--- BRIEF ---
Once the line containing "Click the $pepe cashtag link" is reached in the listing below, reproduce it and all later lines through the final one exactly, but omit any pictures.

--- SUPPLIED MATERIAL ---
_____

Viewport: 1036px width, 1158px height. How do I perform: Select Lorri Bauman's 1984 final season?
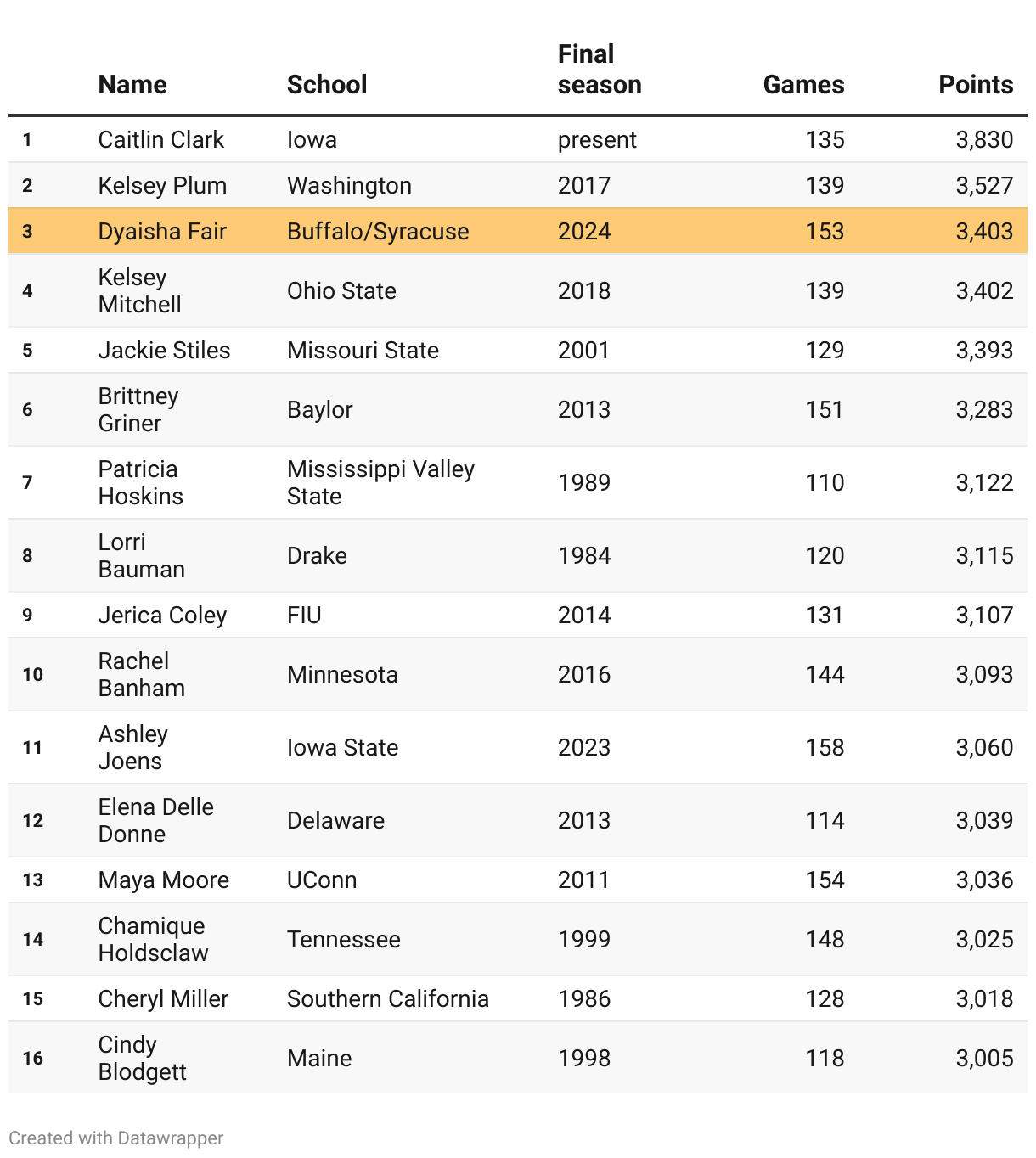click(x=584, y=556)
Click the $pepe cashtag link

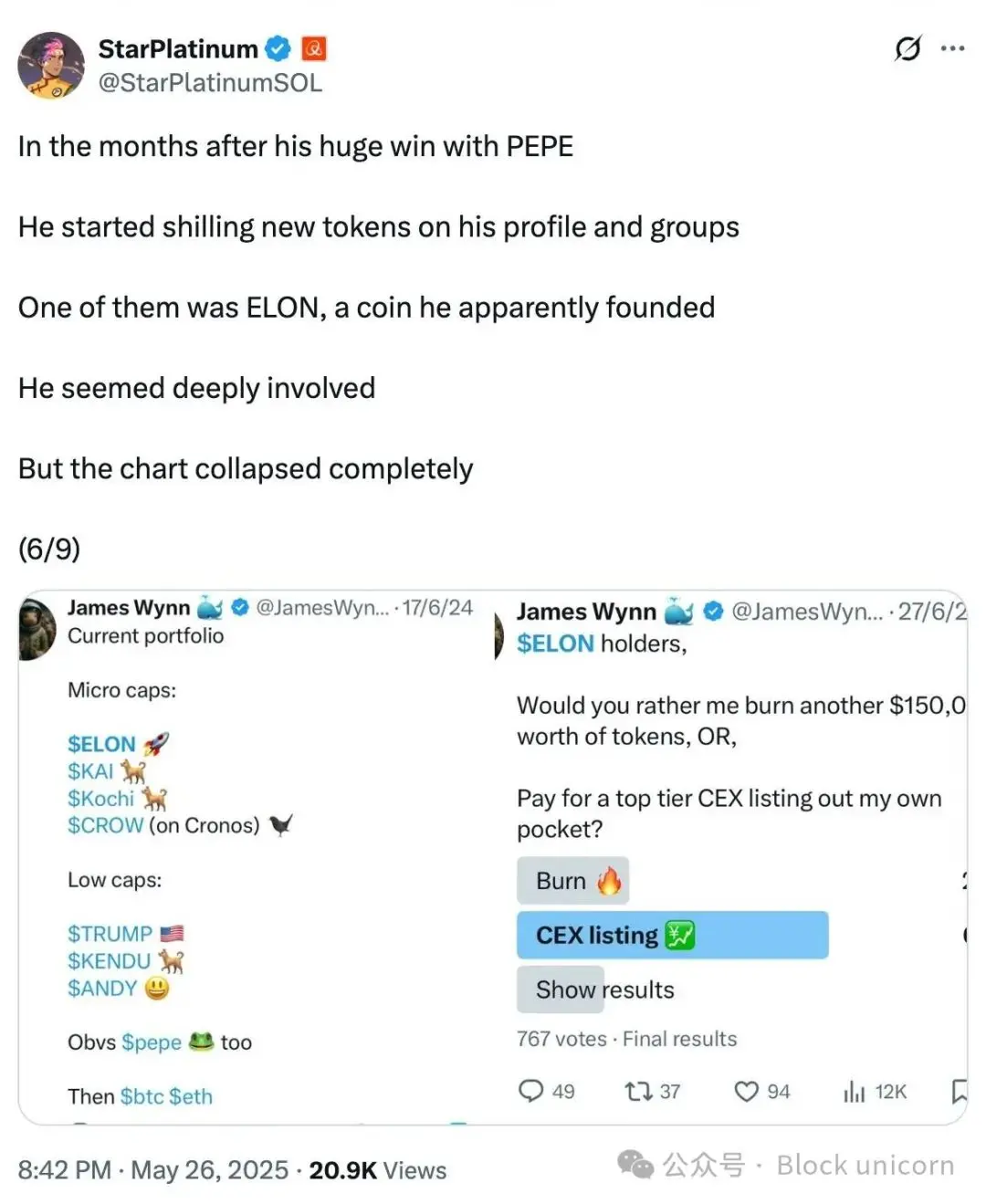coord(152,1042)
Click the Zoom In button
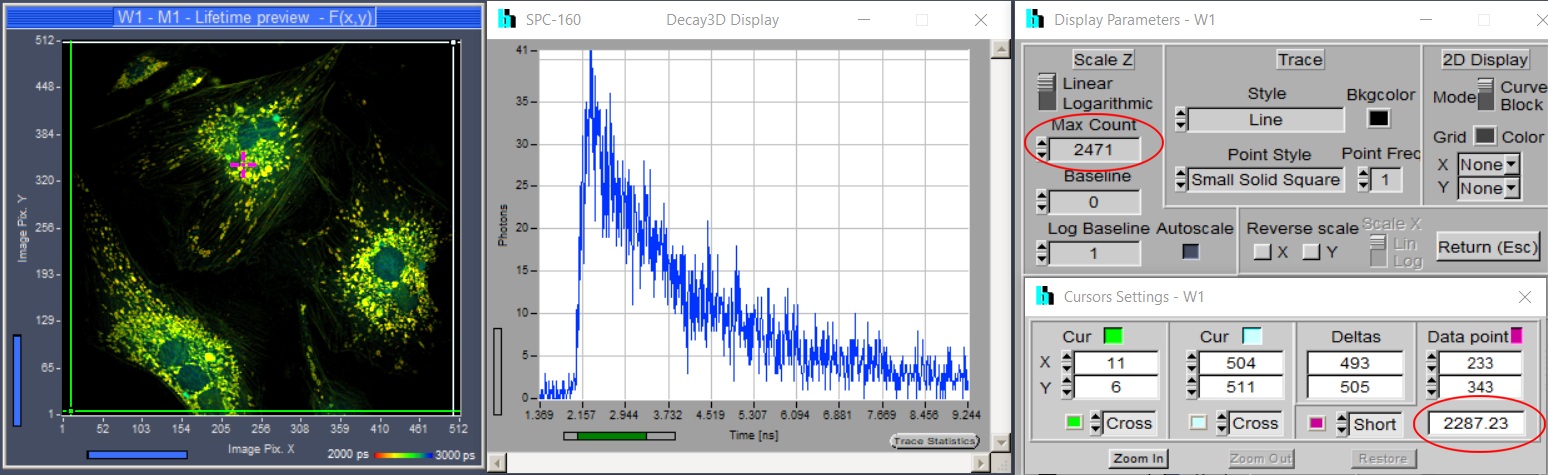 coord(1137,459)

_____

--- SOLUTION BELOW ---
Click the $pepe cashtag link

coord(152,1042)
Click the Zoom In button
 coord(1137,459)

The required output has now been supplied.